PROMPT => Could you return the whole listing, character for character?

··· GIVEN DATA

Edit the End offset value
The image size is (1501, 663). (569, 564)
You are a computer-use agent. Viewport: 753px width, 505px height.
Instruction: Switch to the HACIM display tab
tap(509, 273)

······

RESULT OF THE EXERCISE =>
Edit the End offset value
The image size is (1501, 663). (569, 564)
You are a computer-use agent. Viewport: 753px width, 505px height.
Instruction: Switch to the HACIM display tab
tap(509, 273)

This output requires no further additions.